## Source records
----
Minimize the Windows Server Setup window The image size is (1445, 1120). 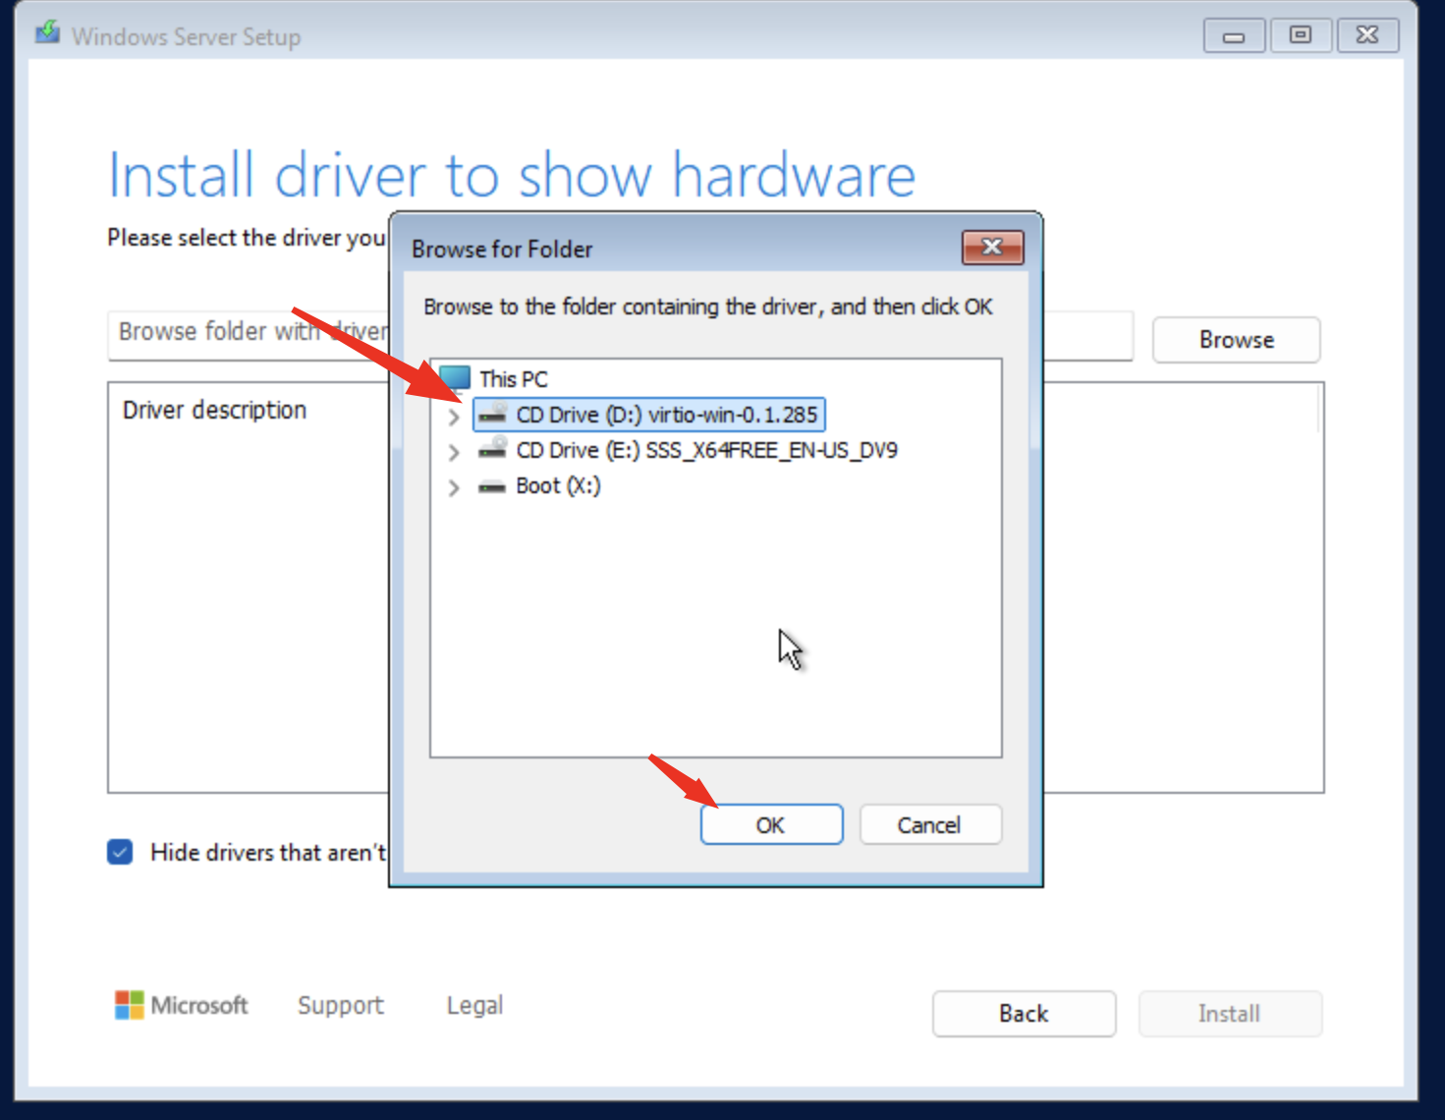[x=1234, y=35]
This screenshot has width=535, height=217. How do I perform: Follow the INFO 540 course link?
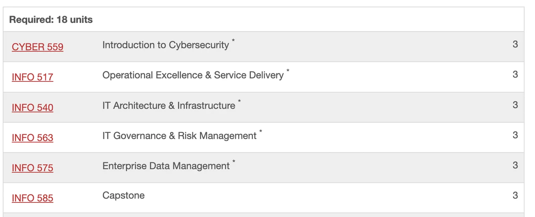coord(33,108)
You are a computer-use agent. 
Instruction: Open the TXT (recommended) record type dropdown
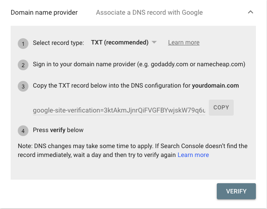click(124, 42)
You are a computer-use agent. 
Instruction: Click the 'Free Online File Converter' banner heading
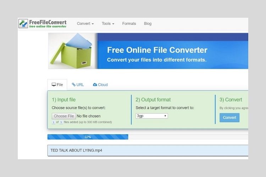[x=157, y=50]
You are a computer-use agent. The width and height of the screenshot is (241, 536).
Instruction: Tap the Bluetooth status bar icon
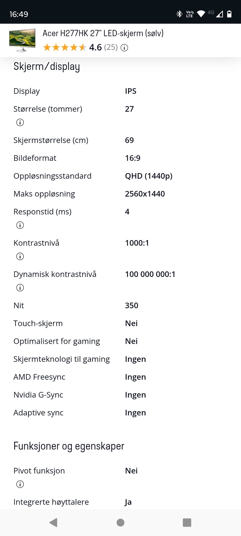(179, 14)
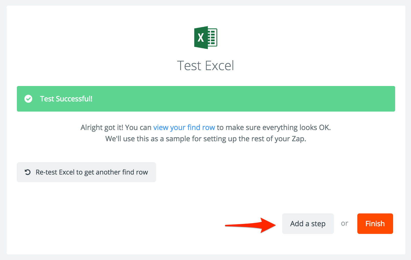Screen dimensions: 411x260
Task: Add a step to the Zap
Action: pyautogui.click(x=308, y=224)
----
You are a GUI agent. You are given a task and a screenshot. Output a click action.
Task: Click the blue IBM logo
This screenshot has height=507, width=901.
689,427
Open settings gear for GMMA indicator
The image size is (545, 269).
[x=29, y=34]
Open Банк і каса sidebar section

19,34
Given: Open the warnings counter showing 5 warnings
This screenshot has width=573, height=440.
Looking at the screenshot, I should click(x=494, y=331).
----
If a line in the records above holds the string "agent", copy it out.

## Answer box
You are a computer-use agent. 
You are a computer-use agent. 
You are a computer-use agent. The width and height of the screenshot is (241, 536).
You are a GUI agent. You are given a task and a screenshot. Output a click action.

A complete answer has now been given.